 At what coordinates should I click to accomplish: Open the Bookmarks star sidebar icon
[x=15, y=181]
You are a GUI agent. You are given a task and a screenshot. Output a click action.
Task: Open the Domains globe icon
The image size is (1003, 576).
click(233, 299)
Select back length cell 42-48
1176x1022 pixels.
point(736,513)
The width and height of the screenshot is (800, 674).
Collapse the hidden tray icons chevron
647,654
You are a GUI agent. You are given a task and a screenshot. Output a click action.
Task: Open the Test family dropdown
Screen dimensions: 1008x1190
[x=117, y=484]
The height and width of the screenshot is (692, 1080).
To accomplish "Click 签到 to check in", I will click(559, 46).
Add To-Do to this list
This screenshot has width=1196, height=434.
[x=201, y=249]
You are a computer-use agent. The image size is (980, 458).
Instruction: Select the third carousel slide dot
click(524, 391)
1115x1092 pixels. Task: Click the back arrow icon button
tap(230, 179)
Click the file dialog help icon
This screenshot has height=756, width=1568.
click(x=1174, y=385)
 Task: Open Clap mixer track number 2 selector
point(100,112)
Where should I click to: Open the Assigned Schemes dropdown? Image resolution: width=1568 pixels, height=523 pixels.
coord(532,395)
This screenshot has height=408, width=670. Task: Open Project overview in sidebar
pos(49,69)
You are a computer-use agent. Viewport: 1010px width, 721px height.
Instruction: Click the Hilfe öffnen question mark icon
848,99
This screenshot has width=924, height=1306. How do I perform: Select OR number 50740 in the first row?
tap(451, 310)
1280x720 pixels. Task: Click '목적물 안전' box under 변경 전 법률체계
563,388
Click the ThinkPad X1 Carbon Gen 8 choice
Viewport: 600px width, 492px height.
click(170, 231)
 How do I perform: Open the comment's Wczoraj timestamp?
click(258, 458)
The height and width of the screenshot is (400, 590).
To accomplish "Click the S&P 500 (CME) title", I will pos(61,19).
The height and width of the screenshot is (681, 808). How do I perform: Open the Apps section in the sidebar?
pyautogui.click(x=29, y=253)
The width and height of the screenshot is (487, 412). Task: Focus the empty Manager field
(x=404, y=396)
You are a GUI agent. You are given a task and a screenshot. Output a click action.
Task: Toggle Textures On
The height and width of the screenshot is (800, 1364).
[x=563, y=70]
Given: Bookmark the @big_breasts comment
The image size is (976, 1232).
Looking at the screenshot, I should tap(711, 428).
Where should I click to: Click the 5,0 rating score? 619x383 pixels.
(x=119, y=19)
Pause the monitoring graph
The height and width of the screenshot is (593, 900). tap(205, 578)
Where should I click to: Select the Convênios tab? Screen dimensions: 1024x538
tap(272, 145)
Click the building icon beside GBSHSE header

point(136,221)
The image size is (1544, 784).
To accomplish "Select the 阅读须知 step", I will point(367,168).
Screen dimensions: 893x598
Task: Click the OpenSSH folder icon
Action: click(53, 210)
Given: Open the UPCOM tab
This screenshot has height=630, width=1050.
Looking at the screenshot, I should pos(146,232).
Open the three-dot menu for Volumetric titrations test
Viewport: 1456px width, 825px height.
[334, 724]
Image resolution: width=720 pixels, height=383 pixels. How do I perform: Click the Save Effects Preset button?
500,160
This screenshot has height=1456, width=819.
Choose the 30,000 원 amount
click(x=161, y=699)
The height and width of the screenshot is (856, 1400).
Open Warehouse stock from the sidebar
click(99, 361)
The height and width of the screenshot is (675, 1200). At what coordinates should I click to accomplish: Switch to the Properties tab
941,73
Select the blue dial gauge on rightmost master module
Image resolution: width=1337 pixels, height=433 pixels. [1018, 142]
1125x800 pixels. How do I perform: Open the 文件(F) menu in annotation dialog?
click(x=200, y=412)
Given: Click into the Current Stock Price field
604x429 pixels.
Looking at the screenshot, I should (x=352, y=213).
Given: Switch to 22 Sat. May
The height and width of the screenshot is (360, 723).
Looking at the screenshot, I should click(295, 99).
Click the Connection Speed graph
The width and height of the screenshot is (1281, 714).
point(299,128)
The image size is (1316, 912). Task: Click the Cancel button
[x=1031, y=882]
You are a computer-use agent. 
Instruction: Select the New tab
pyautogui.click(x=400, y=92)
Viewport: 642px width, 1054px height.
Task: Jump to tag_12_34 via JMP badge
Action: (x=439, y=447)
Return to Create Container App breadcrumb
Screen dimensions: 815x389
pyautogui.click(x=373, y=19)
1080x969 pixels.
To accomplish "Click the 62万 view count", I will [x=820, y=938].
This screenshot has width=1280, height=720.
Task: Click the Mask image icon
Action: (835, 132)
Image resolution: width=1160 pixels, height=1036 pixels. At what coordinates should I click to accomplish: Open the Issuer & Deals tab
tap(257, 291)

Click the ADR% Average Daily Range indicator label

* What to do
Convert every line of the material above into a JSON array of strings, with one string per line and blank lines left out.

* Task answer
[
  " At what coordinates should I click to accomplish: Open the Bookmarks star sidebar icon",
  "[x=15, y=181]",
  "You are a GUI agent. You are given a task and a screenshot. Output a click action.",
  "Task: Open the Domains globe icon",
  "The image size is (1003, 576).",
  "click(233, 299)",
  "Select back length cell 42-48",
  "1176x1022 pixels.",
  "point(736,513)",
  "The width and height of the screenshot is (800, 674).",
  "Collapse the hidden tray icons chevron",
  "647,654",
  "You are a GUI agent. You are given a task and a screenshot. Output a click action.",
  "Task: Open the Test family dropdown",
  "Screen dimensions: 1008x1190",
  "[x=117, y=484]",
  "The height and width of the screenshot is (692, 1080).",
  "To accomplish \"Click 签到 to check in\", I will click(559, 46).",
  "Add To-Do to this list",
  "This screenshot has width=1196, height=434.",
  "[x=201, y=249]",
  "You are a computer-use agent. The image size is (980, 458).",
  "Instruction: Select the third carousel slide dot",
  "click(524, 391)",
  "1115x1092 pixels. Task: Click the back arrow icon button",
  "tap(230, 179)",
  "Click the file dialog help icon",
  "This screenshot has height=756, width=1568.",
  "click(x=1174, y=385)",
  " Task: Open Clap mixer track number 2 selector",
  "point(100,112)",
  "Where should I click to: Open the Assigned Schemes dropdown? Image resolution: width=1568 pixels, height=523 pixels.",
  "coord(532,395)",
  "This screenshot has height=408, width=670. Task: Open Project overview in sidebar",
  "pos(49,69)",
  "You are a computer-use agent. Viewport: 1010px width, 721px height.",
  "Instruction: Click the Hilfe öffnen question mark icon",
  "848,99",
  "This screenshot has width=924, height=1306. How do I perform: Select OR number 50740 in the first row?",
  "tap(451, 310)",
  "1280x720 pixels. Task: Click '목적물 안전' box under 변경 전 법률체계",
  "563,388",
  "Click the ThinkPad X1 Carbon Gen 8 choice",
  "Viewport: 600px width, 492px height.",
  "click(170, 231)",
  " How do I perform: Open the comment's Wczoraj timestamp?",
  "click(258, 458)",
  "The height and width of the screenshot is (400, 590).",
  "To accomplish \"Click the S&P 500 (CME) title\", I will pos(61,19).",
  "The height and width of the screenshot is (681, 808). How do I perform: Open the Apps section in the sidebar?",
  "pyautogui.click(x=29, y=253)",
  "The width and height of the screenshot is (487, 412). Task: Focus the empty Manager field",
  "(x=404, y=396)",
  "You are a GUI agent. You are given a task and a screenshot. Output a click action.",
  "Task: Toggle Textures On",
  "The height and width of the screenshot is (800, 1364).",
  "[x=563, y=70]",
  "Given: Bookmark the @big_breasts comment",
  "The image size is (976, 1232).",
  "Looking at the screenshot, I should tap(711, 428).",
  "Where should I click to: Click the 5,0 rating score? 619x383 pixels.",
  "(x=119, y=19)",
  "Pause the monitoring graph",
  "The height and width of the screenshot is (593, 900). tap(205, 578)",
  "Where should I click to: Select the Convênios tab? Screen dimensions: 1024x538",
  "tap(272, 145)",
  "Click the building icon beside GBSHSE header",
  "point(136,221)",
  "The image size is (1544, 784).",
  "To accomplish \"Select the 阅读须知 step\", I will point(367,168).",
  "Screen dimensions: 893x598",
  "Task: Click the OpenSSH folder icon",
  "Action: click(53, 210)",
  "Given: Open the UPCOM tab",
  "This screenshot has height=630, width=1050.",
  "Looking at the screenshot, I should pos(146,232).",
  "Open the three-dot menu for Volumetric titrations test",
  "Viewport: 1456px width, 825px height.",
  "[334, 724]",
  "Image resolution: width=720 pixels, height=383 pixels. How do I perform: Click the Save Effects Preset button?",
  "500,160",
  "This screenshot has height=1456, width=819.",
  "Choose the 30,000 원 amount",
  "click(x=161, y=699)",
  "The height and width of the screenshot is (856, 1400).",
  "Open Warehouse stock from the sidebar",
  "click(99, 361)",
  "The height and width of the screenshot is (675, 1200). At what coordinates should I click to accomplish: Switch to the Properties tab",
  "941,73",
  "Select the blue dial gauge on rightmost master module",
  "Image resolution: width=1337 pixels, height=433 pixels. [1018, 142]",
  "1125x800 pixels. How do I perform: Open the 文件(F) menu in annotation dialog?",
  "click(x=200, y=412)",
  "Given: Click into the Current Stock Price field",
  "604x429 pixels.",
  "Looking at the screenshot, I should (x=352, y=213).",
  "Given: Switch to 22 Sat. May",
  "The height and width of the screenshot is (360, 723).",
  "Looking at the screenshot, I should click(295, 99).",
  "Click the Connection Speed graph",
  "The width and height of the screenshot is (1281, 714).",
  "point(299,128)",
  "The image size is (1316, 912). Task: Click the Cancel button",
  "[x=1031, y=882]",
  "You are a computer-use agent. ",
  "Instruction: Select the New tab",
  "pyautogui.click(x=400, y=92)",
  "Viewport: 642px width, 1054px height.",
  "Task: Jump to tag_12_34 via JMP badge",
  "Action: (x=439, y=447)",
  "Return to Create Container App breadcrumb",
  "Screen dimensions: 815x389",
  "pyautogui.click(x=373, y=19)",
  "1080x969 pixels.",
  "To accomplish \"Click the 62万 view count\", I will [x=820, y=938].",
  "This screenshot has width=1280, height=720.",
  "Task: Click the Mask image icon",
  "Action: (835, 132)",
  "Image resolution: width=1160 pixels, height=1036 pixels. At what coordinates should I click to accomplish: Open the Issuer & Deals tab",
  "tap(257, 291)",
  "Click the ADR% Average Daily Range indicator label"
]